Data for the task START

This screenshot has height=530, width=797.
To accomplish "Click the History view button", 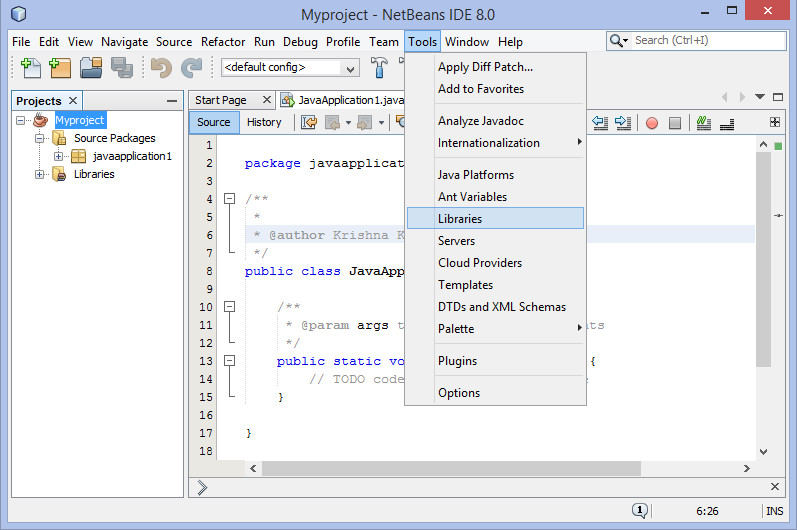I will 264,122.
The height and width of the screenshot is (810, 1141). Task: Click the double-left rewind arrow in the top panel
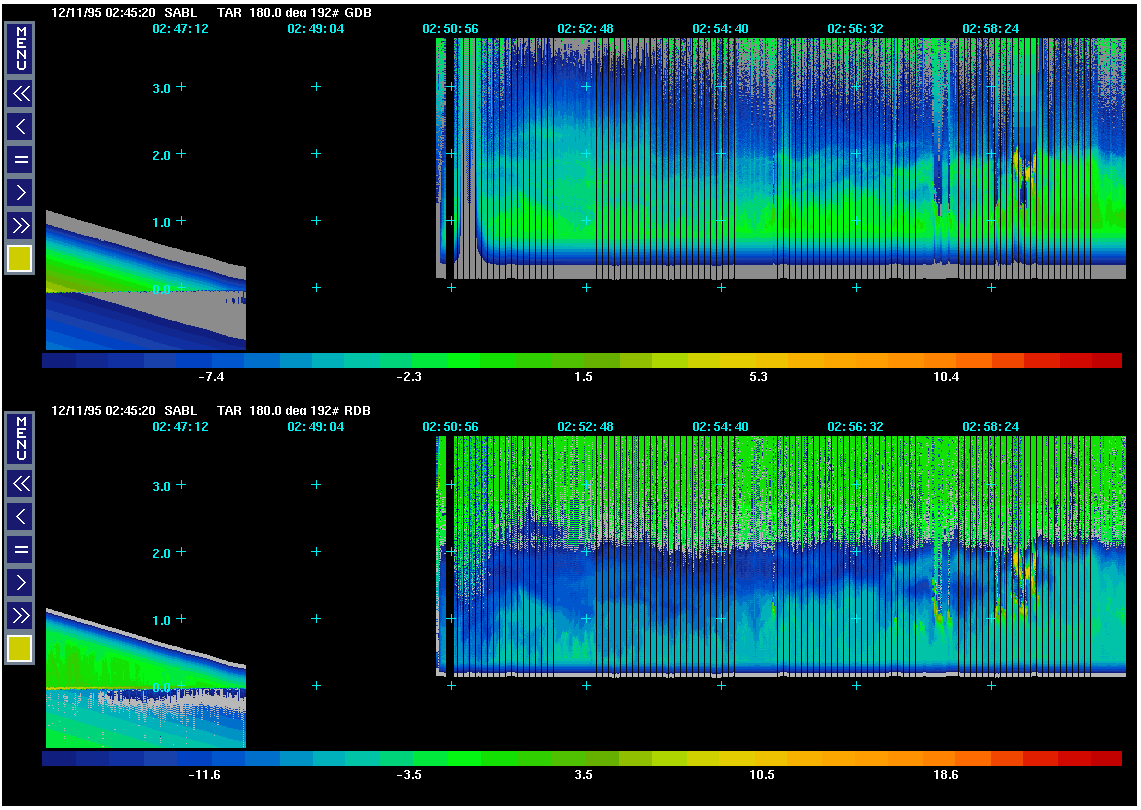click(20, 94)
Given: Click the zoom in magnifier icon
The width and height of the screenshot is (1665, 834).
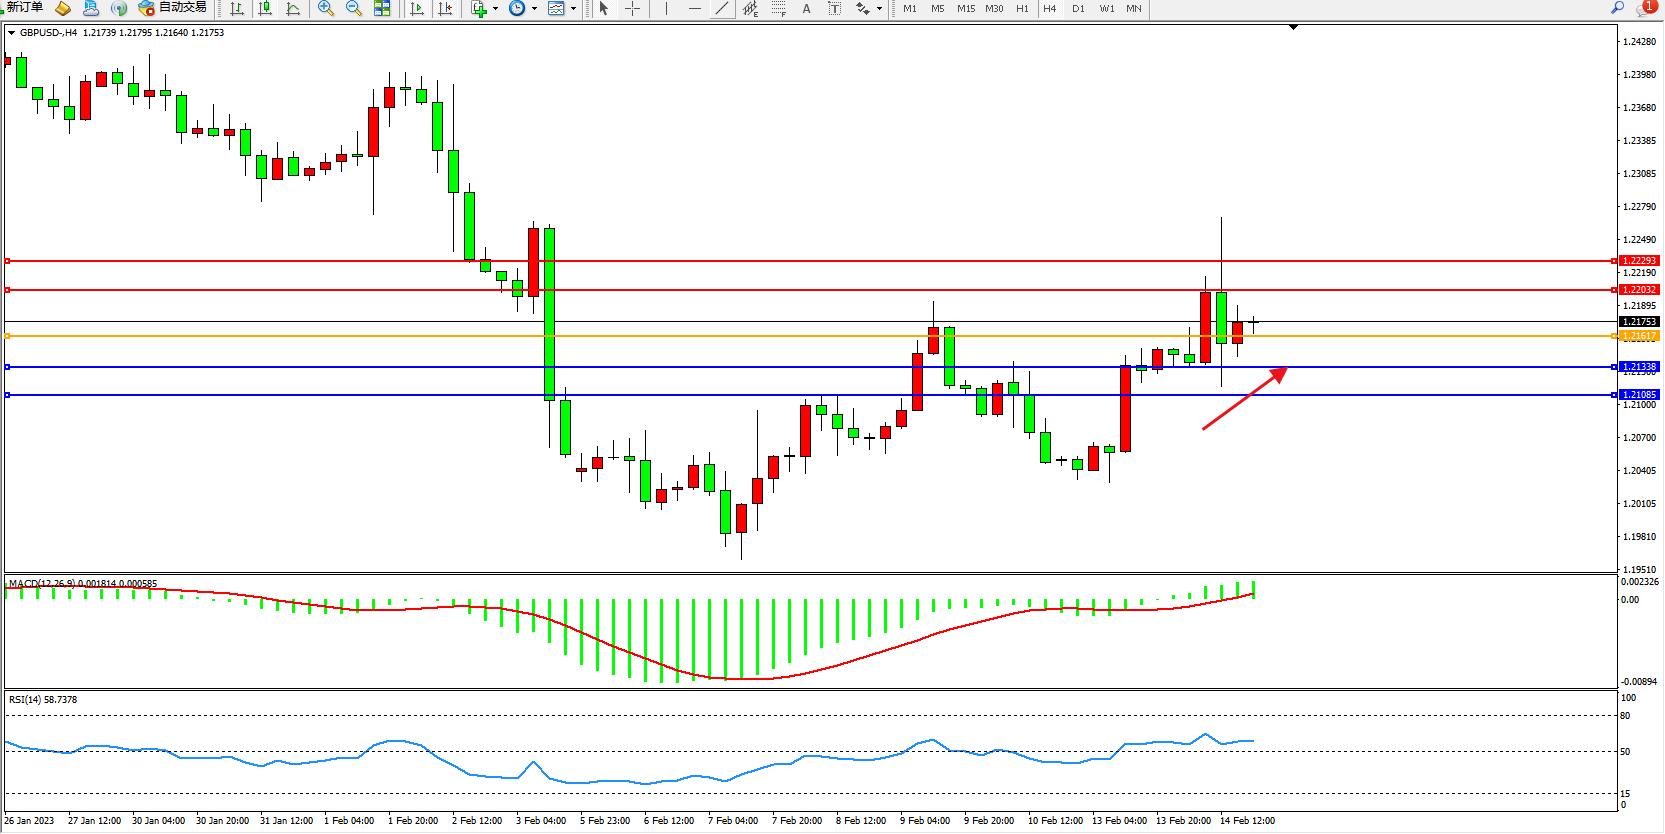Looking at the screenshot, I should (x=325, y=8).
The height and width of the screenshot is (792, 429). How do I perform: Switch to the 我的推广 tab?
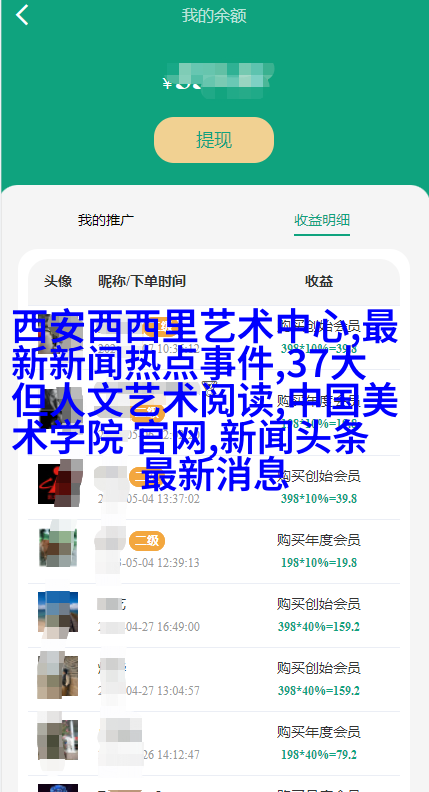(x=106, y=220)
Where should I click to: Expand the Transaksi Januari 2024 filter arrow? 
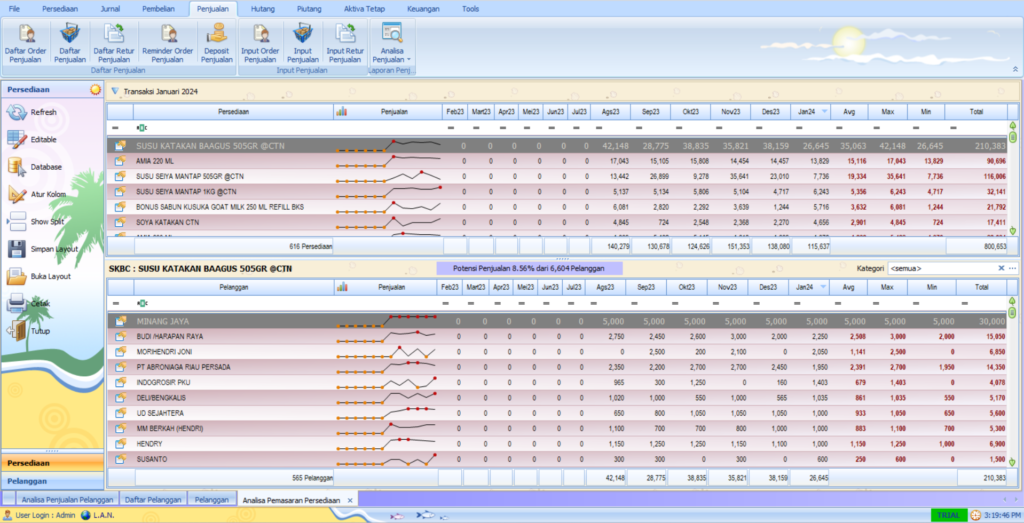click(115, 91)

Data for the task END

__Work order__
Reproduce the lines above, exactly and exclusively, from the line containing "Where should I" down to the last line, both included; pictures are not part of the copy.

__Solved problem__
Where should I click to: Expand the Transaksi Januari 2024 filter arrow? 
click(115, 91)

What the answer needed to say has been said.